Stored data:
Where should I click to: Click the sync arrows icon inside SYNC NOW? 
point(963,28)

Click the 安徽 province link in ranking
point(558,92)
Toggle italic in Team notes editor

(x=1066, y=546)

What needs to be done:
Please reproduce the records exactly, without leaving any out.

Result of the task:
Where should I click to: Click the sync arrows icon inside SYNC NOW? 
point(963,28)

Click the 安徽 province link in ranking
point(558,92)
Toggle italic in Team notes editor

(x=1066, y=546)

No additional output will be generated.